Exercise objective: Output the data below as a JSON list of strings, one string per line, leaving out any blank lines.
[start of Exercise input]
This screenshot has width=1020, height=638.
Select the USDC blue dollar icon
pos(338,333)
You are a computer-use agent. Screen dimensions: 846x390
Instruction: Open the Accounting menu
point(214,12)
[end of Exercise input]
Solution below:
[
  "This screenshot has width=1020, height=638.",
  "Select the USDC blue dollar icon",
  "pos(338,333)",
  "You are a computer-use agent. Screen dimensions: 846x390",
  "Instruction: Open the Accounting menu",
  "point(214,12)"
]